With his second term secured, President Barack Obama can now turn his full attention to advancing the priorities that will help define his legacy. On the stump, Obama championed science and technology. Under his administration, those fields, particularly renewable energy and medical research, should continue to enjoy significant federal support over the next four years.

John Holdren, Obama’s science and technology adviser, told Popular Science: “We are committed to continuing our focus on ensuring that science, technology, innovation, and education have the support they deserve in order to fuel America’s economy, prepare the tech-savvy workforce and science-savvy citizenry of tomorrow, and meet the manifold challenges of health and biomedicine, energy, environment, and national security.”

Although the lion’s share of federal research dollars still goes to defense—56 percent in fiscal year 2012—7.5 percent is devoted explicitly to “general science and basic research.” Close to half of that finances the Department of Energy’s Office of Science, which supports work that advances the development of new fuels, materials, and technologies.

Assuming it escapes sequestration at the end of 2012, funding for health research, which accounted for 22 percent of R&D dollars in 2012, should also remain strong.

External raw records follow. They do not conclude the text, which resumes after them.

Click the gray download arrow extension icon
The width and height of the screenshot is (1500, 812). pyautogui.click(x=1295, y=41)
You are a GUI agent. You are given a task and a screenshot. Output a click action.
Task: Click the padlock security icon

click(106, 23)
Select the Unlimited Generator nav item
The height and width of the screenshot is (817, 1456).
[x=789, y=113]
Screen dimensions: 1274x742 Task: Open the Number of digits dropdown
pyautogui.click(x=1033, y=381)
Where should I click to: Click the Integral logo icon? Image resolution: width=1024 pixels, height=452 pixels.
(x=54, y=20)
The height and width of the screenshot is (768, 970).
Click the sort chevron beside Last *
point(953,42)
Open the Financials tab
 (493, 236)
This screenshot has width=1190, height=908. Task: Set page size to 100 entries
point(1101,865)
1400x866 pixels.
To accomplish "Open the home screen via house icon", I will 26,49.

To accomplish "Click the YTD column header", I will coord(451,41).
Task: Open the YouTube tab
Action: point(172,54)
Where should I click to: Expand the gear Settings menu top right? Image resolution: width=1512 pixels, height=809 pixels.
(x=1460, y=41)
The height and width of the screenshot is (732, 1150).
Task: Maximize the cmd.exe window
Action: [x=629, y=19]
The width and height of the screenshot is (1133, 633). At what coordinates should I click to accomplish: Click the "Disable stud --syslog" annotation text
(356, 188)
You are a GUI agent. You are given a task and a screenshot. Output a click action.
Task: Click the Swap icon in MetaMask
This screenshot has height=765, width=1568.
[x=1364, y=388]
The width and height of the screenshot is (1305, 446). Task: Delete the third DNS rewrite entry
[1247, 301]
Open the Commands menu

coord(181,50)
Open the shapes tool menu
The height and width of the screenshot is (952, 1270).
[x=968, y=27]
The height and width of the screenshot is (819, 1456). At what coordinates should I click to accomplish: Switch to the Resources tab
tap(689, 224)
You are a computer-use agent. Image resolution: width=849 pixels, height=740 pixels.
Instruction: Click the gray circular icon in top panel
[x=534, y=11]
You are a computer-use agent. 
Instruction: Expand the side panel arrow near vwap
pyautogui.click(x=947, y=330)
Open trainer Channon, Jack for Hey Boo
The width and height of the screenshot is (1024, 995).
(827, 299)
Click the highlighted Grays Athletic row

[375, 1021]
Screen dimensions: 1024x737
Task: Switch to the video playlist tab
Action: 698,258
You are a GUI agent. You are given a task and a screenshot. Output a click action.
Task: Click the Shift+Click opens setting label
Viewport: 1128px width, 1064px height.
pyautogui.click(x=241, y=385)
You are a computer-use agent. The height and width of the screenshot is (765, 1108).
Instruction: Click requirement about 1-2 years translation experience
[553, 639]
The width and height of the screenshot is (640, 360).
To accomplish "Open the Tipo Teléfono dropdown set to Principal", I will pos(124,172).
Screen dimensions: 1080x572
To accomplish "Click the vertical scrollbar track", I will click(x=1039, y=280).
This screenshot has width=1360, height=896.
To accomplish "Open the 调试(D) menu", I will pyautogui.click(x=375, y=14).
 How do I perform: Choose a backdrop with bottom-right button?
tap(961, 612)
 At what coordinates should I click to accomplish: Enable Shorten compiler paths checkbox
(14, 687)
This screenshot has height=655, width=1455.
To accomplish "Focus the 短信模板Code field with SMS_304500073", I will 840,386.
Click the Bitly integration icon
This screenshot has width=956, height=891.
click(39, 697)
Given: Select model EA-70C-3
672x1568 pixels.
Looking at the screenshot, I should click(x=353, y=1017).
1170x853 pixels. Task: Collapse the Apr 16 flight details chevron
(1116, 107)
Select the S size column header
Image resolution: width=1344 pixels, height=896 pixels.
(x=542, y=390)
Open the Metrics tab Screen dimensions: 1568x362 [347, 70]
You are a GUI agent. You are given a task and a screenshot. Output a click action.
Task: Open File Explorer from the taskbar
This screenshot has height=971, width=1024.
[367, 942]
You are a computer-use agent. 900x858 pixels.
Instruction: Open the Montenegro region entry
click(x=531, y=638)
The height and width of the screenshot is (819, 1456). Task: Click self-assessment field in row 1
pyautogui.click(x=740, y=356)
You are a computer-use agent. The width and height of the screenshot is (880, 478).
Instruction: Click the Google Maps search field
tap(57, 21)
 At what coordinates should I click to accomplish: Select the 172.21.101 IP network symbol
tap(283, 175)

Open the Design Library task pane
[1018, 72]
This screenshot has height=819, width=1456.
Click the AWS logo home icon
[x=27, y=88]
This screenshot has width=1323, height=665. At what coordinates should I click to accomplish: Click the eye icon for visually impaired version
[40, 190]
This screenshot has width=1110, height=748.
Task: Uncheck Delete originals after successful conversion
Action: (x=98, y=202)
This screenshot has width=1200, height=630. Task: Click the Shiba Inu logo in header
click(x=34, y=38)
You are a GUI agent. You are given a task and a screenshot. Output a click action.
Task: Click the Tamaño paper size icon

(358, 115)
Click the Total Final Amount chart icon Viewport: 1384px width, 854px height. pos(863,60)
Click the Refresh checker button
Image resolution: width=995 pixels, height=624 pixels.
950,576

Advocates of stem cell research are particularly elated over Obama’s win. An executive order he signed in 2009 lifts some limits on the use of such cells for federally funded research.

Federal support for research and development has been declining in absolute terms since 2010; the National Science Foundation’s R&D budget fell from $7.6 billion in 2009 to $5.5 billion in 2011. Obama has proposed spending $142 billion on R&D in 2013, about $1.7 billion more than last year—but the Republican-led House will likely attempt to cut nondefense research dollars, as it has for the last two years.

Alan Leshner, CEO of the American Association for the Advancement of Science, says his group is optimistic. Even given current politics, Leshner is confident Obama can protect R&D from the budget ax: “Investments in science, everyone agrees, are investments in the future that have paid off handsomely in the past.”